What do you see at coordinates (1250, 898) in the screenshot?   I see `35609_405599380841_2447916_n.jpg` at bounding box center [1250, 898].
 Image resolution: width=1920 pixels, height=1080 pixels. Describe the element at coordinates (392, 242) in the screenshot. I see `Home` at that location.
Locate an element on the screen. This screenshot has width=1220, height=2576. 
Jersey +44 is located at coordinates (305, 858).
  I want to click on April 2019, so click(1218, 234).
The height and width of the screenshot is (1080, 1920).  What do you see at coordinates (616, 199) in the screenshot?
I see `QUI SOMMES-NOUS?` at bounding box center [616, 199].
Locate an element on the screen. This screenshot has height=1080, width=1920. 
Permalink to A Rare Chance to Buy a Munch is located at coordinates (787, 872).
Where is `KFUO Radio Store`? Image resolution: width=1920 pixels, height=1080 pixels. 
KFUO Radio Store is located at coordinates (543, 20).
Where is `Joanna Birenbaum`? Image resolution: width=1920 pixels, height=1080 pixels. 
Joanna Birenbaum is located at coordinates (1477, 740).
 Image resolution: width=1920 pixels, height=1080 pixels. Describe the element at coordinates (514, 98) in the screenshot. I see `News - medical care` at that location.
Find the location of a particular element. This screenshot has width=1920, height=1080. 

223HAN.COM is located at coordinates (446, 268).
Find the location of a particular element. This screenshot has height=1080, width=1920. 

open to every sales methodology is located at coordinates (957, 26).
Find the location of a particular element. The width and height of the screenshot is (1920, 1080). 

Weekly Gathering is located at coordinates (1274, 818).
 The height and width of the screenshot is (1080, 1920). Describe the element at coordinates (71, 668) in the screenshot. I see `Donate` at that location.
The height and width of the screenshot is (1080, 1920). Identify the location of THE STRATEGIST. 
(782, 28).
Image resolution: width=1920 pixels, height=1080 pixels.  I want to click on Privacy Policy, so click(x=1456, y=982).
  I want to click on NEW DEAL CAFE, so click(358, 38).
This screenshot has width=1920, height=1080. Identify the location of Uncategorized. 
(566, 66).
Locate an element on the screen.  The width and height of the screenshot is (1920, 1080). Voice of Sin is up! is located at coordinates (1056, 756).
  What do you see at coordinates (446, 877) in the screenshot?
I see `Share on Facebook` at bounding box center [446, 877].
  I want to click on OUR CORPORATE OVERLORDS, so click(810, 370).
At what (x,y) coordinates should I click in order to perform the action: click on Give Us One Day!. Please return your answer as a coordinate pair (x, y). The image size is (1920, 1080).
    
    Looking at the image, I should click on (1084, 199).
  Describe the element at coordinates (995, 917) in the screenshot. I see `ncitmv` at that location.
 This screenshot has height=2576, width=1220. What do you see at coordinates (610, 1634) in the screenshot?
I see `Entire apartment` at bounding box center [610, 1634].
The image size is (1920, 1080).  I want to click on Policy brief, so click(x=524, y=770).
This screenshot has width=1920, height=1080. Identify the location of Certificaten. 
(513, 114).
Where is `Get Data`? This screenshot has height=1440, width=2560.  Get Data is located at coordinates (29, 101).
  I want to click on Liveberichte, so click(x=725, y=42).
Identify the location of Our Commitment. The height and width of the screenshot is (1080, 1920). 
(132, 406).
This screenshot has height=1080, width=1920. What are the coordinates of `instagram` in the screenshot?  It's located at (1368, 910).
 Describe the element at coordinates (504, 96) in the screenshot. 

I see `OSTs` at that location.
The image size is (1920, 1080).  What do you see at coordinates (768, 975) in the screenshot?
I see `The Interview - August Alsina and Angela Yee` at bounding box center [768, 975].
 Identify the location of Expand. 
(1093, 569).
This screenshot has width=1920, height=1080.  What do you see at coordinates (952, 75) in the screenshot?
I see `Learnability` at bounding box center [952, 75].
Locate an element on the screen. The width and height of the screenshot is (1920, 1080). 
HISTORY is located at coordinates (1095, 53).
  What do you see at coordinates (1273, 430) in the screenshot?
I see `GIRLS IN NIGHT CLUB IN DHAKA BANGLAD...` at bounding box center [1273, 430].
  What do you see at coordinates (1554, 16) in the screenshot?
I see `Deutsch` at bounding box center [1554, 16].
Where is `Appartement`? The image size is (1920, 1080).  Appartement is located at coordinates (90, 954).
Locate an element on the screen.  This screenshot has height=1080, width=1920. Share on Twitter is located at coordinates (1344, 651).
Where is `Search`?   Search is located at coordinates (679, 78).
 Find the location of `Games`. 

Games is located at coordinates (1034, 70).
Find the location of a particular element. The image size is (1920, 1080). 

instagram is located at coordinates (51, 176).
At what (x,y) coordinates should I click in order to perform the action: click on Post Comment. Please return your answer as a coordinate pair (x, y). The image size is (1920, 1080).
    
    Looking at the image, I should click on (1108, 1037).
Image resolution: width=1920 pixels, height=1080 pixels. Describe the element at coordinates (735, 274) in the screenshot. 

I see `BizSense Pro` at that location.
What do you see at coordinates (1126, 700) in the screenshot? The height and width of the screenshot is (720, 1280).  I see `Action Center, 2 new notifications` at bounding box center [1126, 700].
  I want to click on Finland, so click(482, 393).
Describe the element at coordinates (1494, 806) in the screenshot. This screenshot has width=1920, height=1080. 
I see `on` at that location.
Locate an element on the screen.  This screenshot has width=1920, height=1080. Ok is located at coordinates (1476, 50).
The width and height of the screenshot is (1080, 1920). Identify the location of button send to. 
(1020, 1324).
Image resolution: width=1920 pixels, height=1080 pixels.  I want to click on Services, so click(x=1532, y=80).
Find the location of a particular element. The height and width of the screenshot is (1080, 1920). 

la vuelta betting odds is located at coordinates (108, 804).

What is asked:
Can you output all the entries above as a JSON list of strings, one string per line, leaving out the blank lines?

Solved problem:
[
  "What do you see at coordinates (1250, 898) in the screenshot?   I see `35609_405599380841_2447916_n.jpg` at bounding box center [1250, 898].",
  " Image resolution: width=1920 pixels, height=1080 pixels. Describe the element at coordinates (392, 242) in the screenshot. I see `Home` at that location.",
  "Locate an element on the screen. This screenshot has width=1220, height=2576. ",
  "Jersey +44 is located at coordinates (305, 858).",
  "  I want to click on April 2019, so click(1218, 234).",
  "The height and width of the screenshot is (1080, 1920).  What do you see at coordinates (616, 199) in the screenshot?",
  "I see `QUI SOMMES-NOUS?` at bounding box center [616, 199].",
  "Locate an element on the screen. This screenshot has height=1080, width=1920. ",
  "Permalink to A Rare Chance to Buy a Munch is located at coordinates (787, 872).",
  "Where is `KFUO Radio Store`? Image resolution: width=1920 pixels, height=1080 pixels. ",
  "KFUO Radio Store is located at coordinates (543, 20).",
  "Where is `Joanna Birenbaum`? Image resolution: width=1920 pixels, height=1080 pixels. ",
  "Joanna Birenbaum is located at coordinates (1477, 740).",
  " Image resolution: width=1920 pixels, height=1080 pixels. Describe the element at coordinates (514, 98) in the screenshot. I see `News - medical care` at that location.",
  "Find the location of a particular element. This screenshot has width=1920, height=1080. ",
  "223HAN.COM is located at coordinates (446, 268).",
  "Find the location of a particular element. This screenshot has height=1080, width=1920. ",
  "open to every sales methodology is located at coordinates (957, 26).",
  "Find the location of a particular element. The width and height of the screenshot is (1920, 1080). ",
  "Weekly Gathering is located at coordinates (1274, 818).",
  " The height and width of the screenshot is (1080, 1920). Describe the element at coordinates (71, 668) in the screenshot. I see `Donate` at that location.",
  "The height and width of the screenshot is (1080, 1920). Identify the location of THE STRATEGIST. ",
  "(782, 28).",
  "Image resolution: width=1920 pixels, height=1080 pixels.  I want to click on Privacy Policy, so click(x=1456, y=982).",
  "  I want to click on NEW DEAL CAFE, so click(358, 38).",
  "This screenshot has width=1920, height=1080. Identify the location of Uncategorized. ",
  "(566, 66).",
  "Locate an element on the screen.  The width and height of the screenshot is (1920, 1080). Voice of Sin is up! is located at coordinates (1056, 756).",
  "  What do you see at coordinates (446, 877) in the screenshot?",
  "I see `Share on Facebook` at bounding box center [446, 877].",
  "  I want to click on OUR CORPORATE OVERLORDS, so click(810, 370).",
  "At what (x,y) coordinates should I click in order to perform the action: click on Give Us One Day!. Please return your answer as a coordinate pair (x, y). The image size is (1920, 1080).",
  "    Looking at the image, I should click on (1084, 199).",
  "  Describe the element at coordinates (995, 917) in the screenshot. I see `ncitmv` at that location.",
  " This screenshot has height=2576, width=1220. What do you see at coordinates (610, 1634) in the screenshot?",
  "I see `Entire apartment` at bounding box center [610, 1634].",
  "The image size is (1920, 1080).  I want to click on Policy brief, so click(x=524, y=770).",
  "This screenshot has width=1920, height=1080. Identify the location of Certificaten. ",
  "(513, 114).",
  "Where is `Get Data`? This screenshot has height=1440, width=2560.  Get Data is located at coordinates (29, 101).",
  "  I want to click on Liveberichte, so click(x=725, y=42).",
  "Identify the location of Our Commitment. The height and width of the screenshot is (1080, 1920). ",
  "(132, 406).",
  "This screenshot has height=1080, width=1920. What are the coordinates of `instagram` in the screenshot?  It's located at (1368, 910).",
  " Describe the element at coordinates (504, 96) in the screenshot. ",
  "I see `OSTs` at that location.",
  "The image size is (1920, 1080).  What do you see at coordinates (768, 975) in the screenshot?",
  "I see `The Interview - August Alsina and Angela Yee` at bounding box center [768, 975].",
  " Identify the location of Expand. ",
  "(1093, 569).",
  "This screenshot has width=1920, height=1080.  What do you see at coordinates (952, 75) in the screenshot?",
  "I see `Learnability` at bounding box center [952, 75].",
  "Locate an element on the screen. The width and height of the screenshot is (1920, 1080). ",
  "HISTORY is located at coordinates (1095, 53).",
  "  What do you see at coordinates (1273, 430) in the screenshot?",
  "I see `GIRLS IN NIGHT CLUB IN DHAKA BANGLAD...` at bounding box center [1273, 430].",
  "  What do you see at coordinates (1554, 16) in the screenshot?",
  "I see `Deutsch` at bounding box center [1554, 16].",
  "Where is `Appartement`? The image size is (1920, 1080).  Appartement is located at coordinates (90, 954).",
  "Locate an element on the screen.  This screenshot has height=1080, width=1920. Share on Twitter is located at coordinates (1344, 651).",
  "Where is `Search`?   Search is located at coordinates (679, 78).",
  " Find the location of `Games`. ",
  "Games is located at coordinates (1034, 70).",
  "Find the location of a particular element. The image size is (1920, 1080). ",
  "instagram is located at coordinates (51, 176).",
  "At what (x,y) coordinates should I click in order to perform the action: click on Post Comment. Please return your answer as a coordinate pair (x, y). The image size is (1920, 1080).",
  "    Looking at the image, I should click on (1108, 1037).",
  "Image resolution: width=1920 pixels, height=1080 pixels. Describe the element at coordinates (735, 274) in the screenshot. ",
  "I see `BizSense Pro` at that location.",
  "What do you see at coordinates (1126, 700) in the screenshot? The height and width of the screenshot is (720, 1280).  I see `Action Center, 2 new notifications` at bounding box center [1126, 700].",
  "  I want to click on Finland, so click(482, 393).",
  "Describe the element at coordinates (1494, 806) in the screenshot. This screenshot has width=1920, height=1080. ",
  "I see `on` at that location.",
  "Locate an element on the screen.  This screenshot has width=1920, height=1080. Ok is located at coordinates (1476, 50).",
  "The width and height of the screenshot is (1080, 1920). Identify the location of button send to. ",
  "(1020, 1324).",
  "Image resolution: width=1920 pixels, height=1080 pixels.  I want to click on Services, so click(x=1532, y=80).",
  "Find the location of a particular element. The height and width of the screenshot is (1080, 1920). ",
  "la vuelta betting odds is located at coordinates (108, 804)."
]